• Brano
------------------------------------------------

Tutti qui hanno il gas gratis e la benzina per gli usi correnti. La quantità di gas che ha questo paese è impensabile e ci troviamo per un attimo a pensare alla posizione e alla situazione di questo stato.
Qui nella capitale siamo a venti kilometri dall' Iran; il nostro Silvio 2, il Turkmenbashi, non deve fare troppo il furbo.
A sera ci si prepara per la grande avventura nel deserto. Alle 11 del mattino seguente partiamo.
Abbiamo preparato tutto per bene ma chi aveva questo importante compito è Oleg, il nostro capo spedizione. È accompagnato da Shasha . Sull'altro fuori strada c'e Alec .
Termina lentamente la città. All'improvviso quattro case, tre case, una casa. L'ultima. Presto è solo steppa sabbiosa.
Subito dopo è sabbia con qualche arbusto e presto arriva il vento che non ci lascia per un po'.
Le due macchine si fermano; gli autisti scendono. Io resto seduto; sono rapito dall’emozione e mi sembra di osservare meglio; sento già la sabbia tra i denti; pochi minuti per avere un “assaggio” di inospitalità.

------------------------------------------------

(Dati di puntamento per schermate e pagine)
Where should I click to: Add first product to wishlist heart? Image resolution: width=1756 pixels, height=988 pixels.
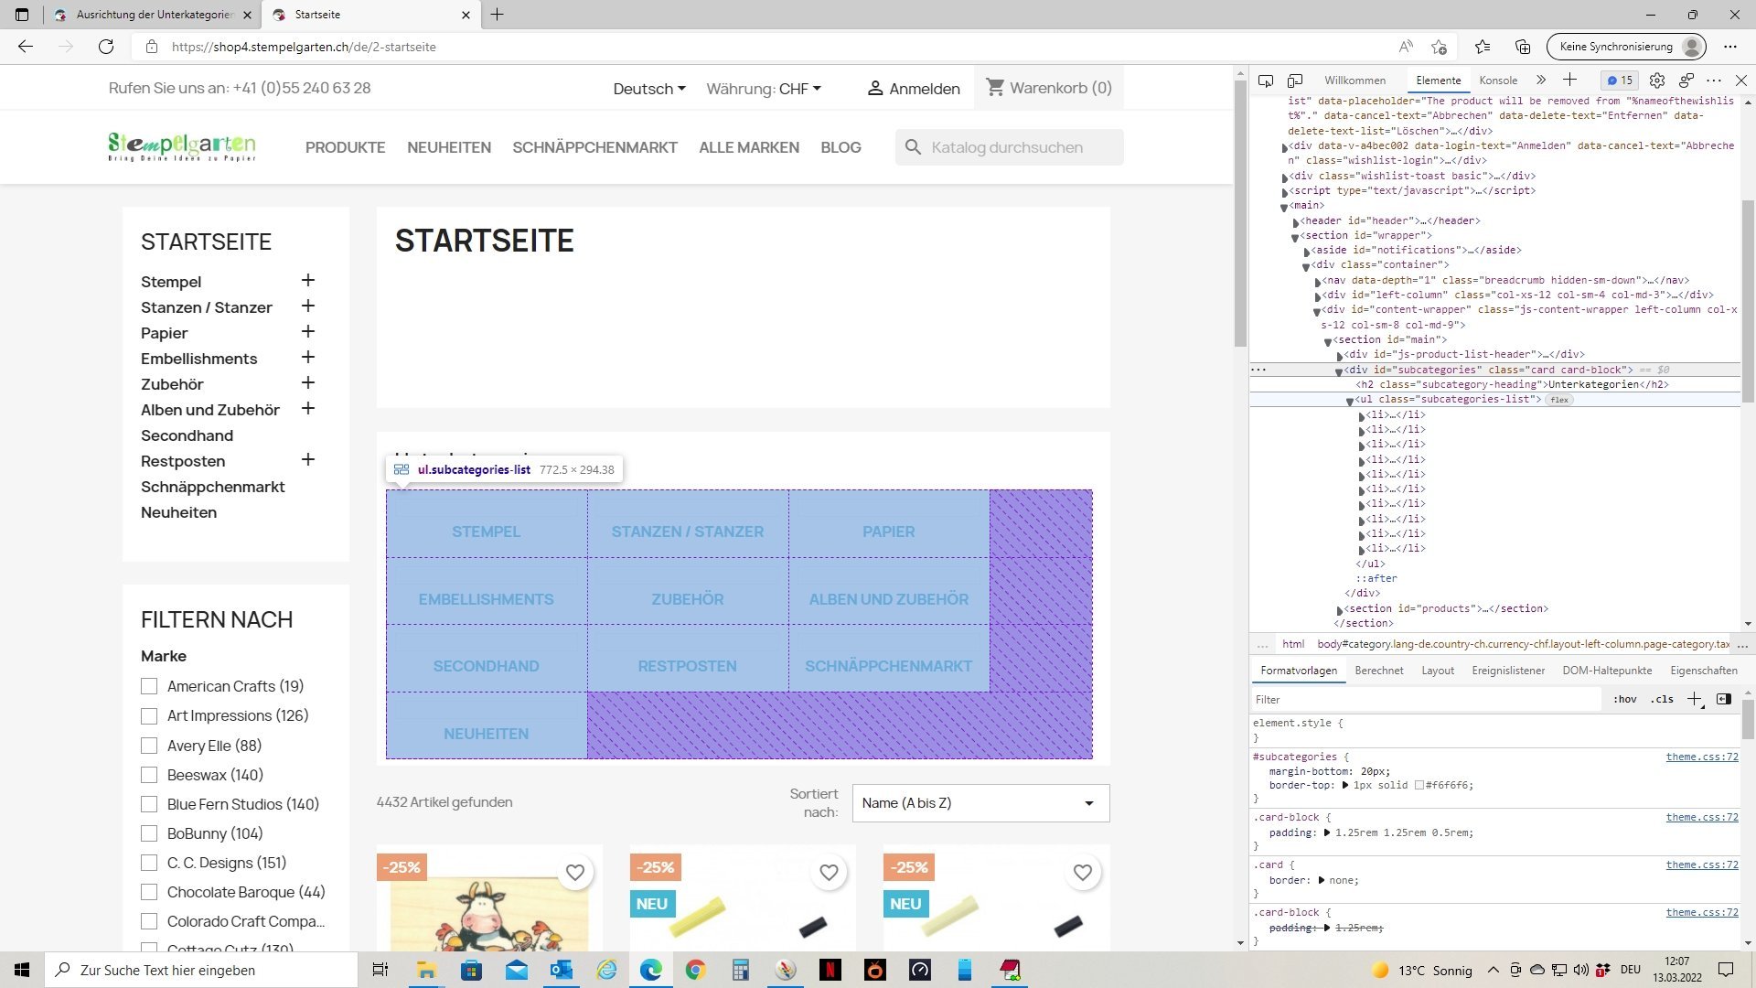pos(574,873)
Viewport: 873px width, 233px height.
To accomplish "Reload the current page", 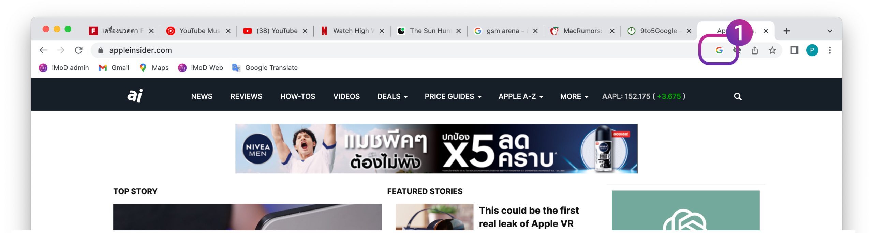I will 78,50.
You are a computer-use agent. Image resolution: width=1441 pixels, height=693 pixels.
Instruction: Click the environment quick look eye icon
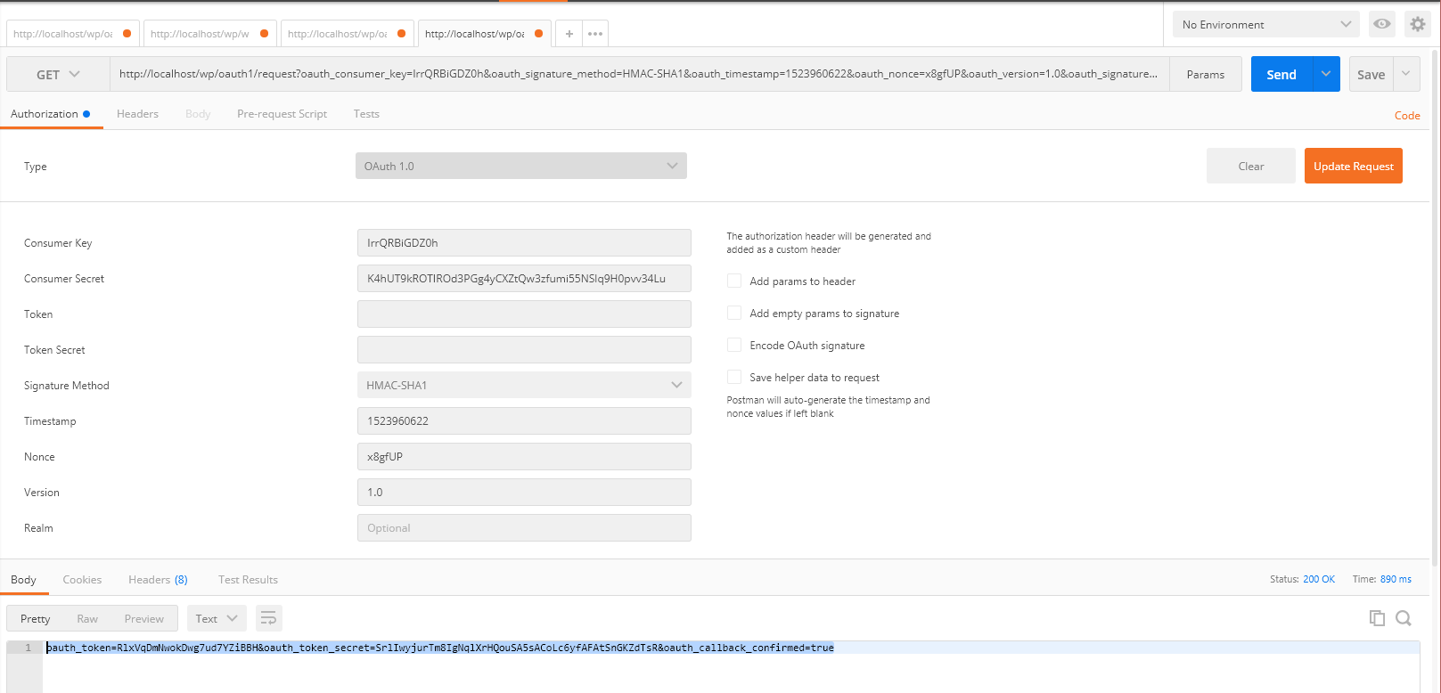tap(1381, 24)
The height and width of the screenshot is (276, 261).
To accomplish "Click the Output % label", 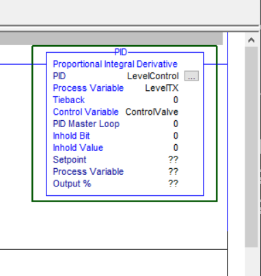I will (72, 184).
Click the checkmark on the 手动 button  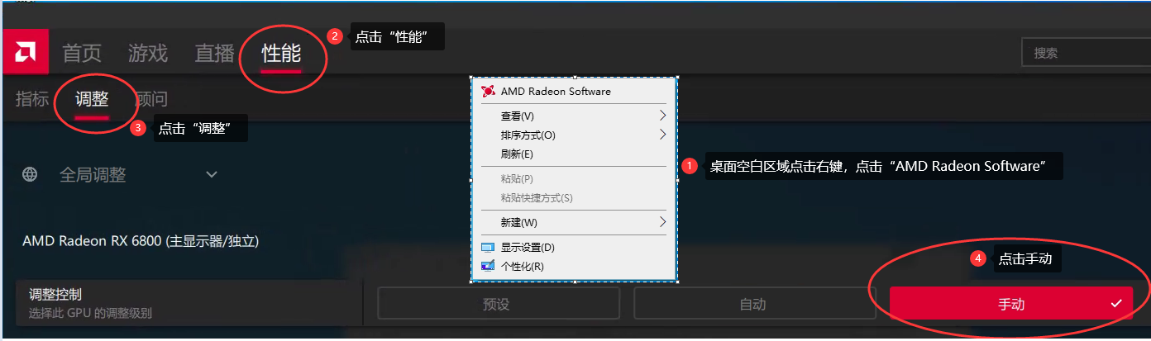[x=1116, y=304]
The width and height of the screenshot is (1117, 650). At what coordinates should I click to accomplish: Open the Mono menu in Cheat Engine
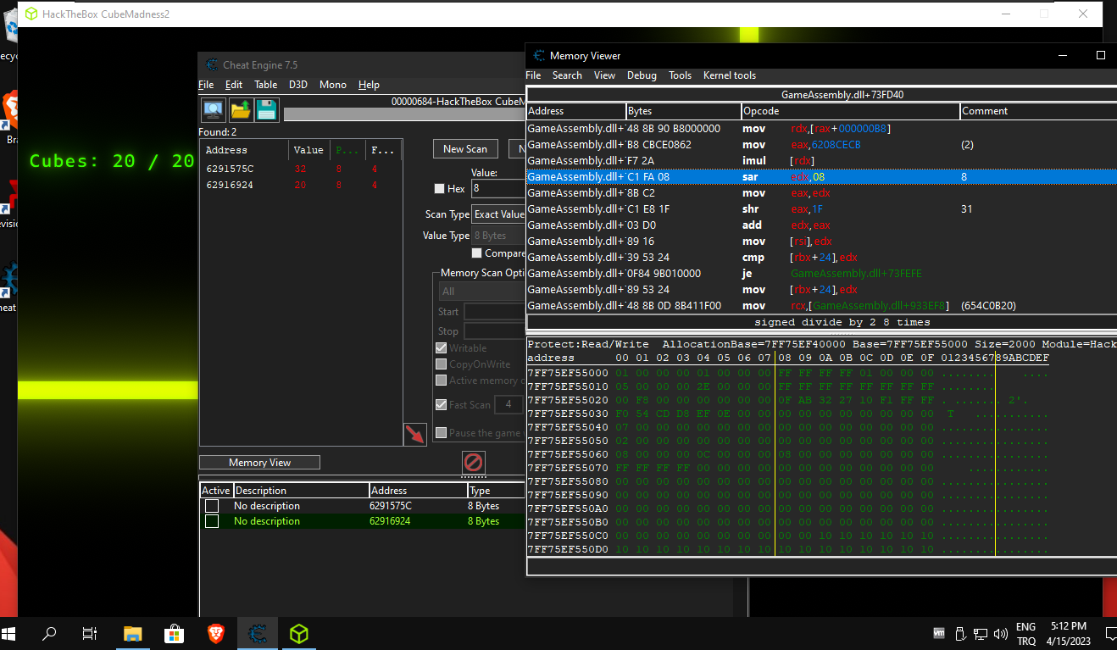(x=332, y=85)

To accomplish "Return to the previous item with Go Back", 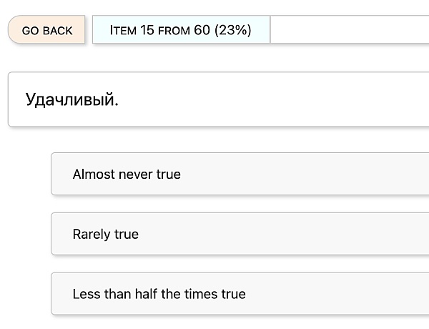I will [47, 30].
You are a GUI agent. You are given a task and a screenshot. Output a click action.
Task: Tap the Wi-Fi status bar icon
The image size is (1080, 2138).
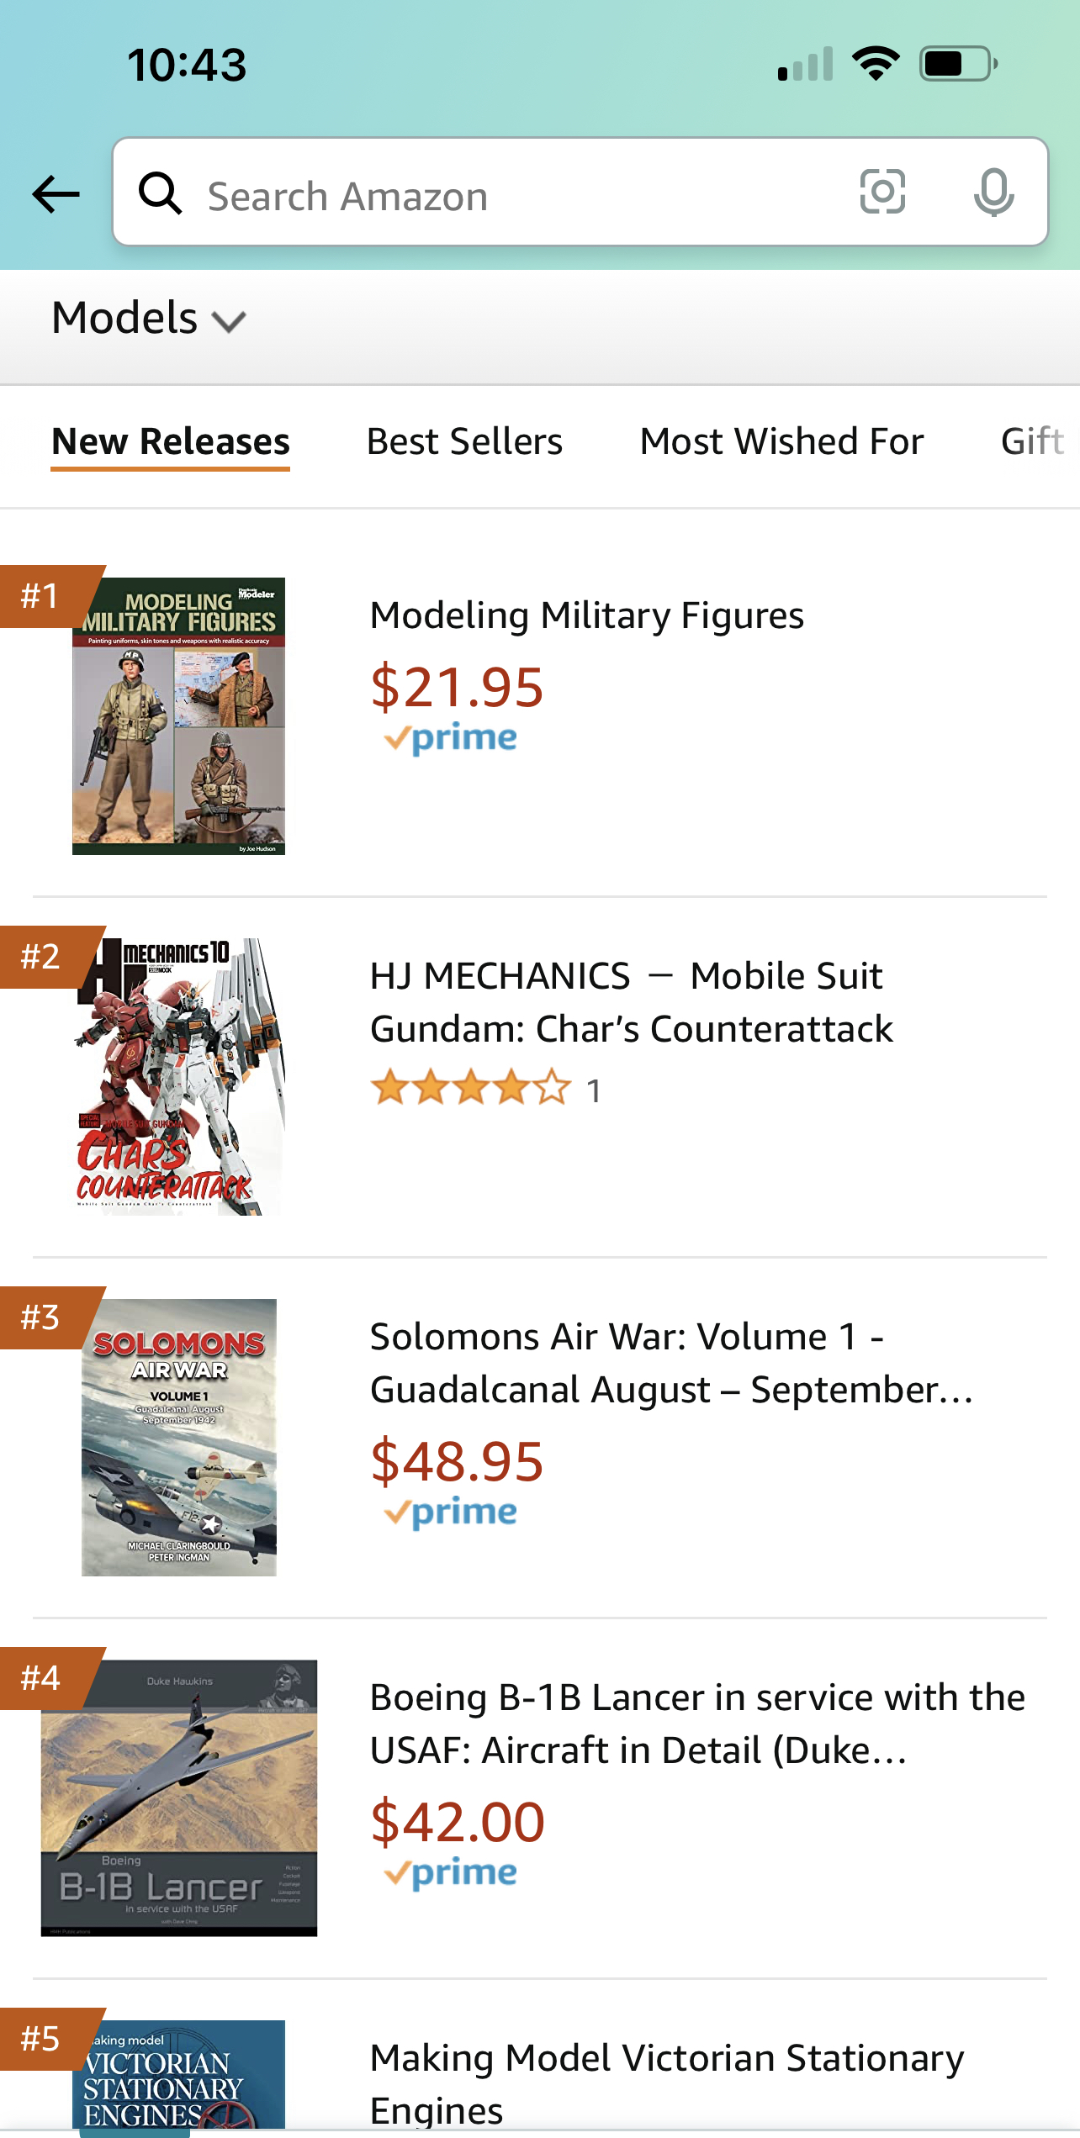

------------------------------------------------

• Attività da svolgere
**1.** Secondo il brano, a che ora parte la spedizione nel deserto?
**2.** Traduci in inglese questa frase del brano: «Le due macchine si fermano; gli autisti scendono.»

• Risposte corrette
**1.** Alle 11 del mattino seguente.

**2.** The two cars stop; the drivers get out.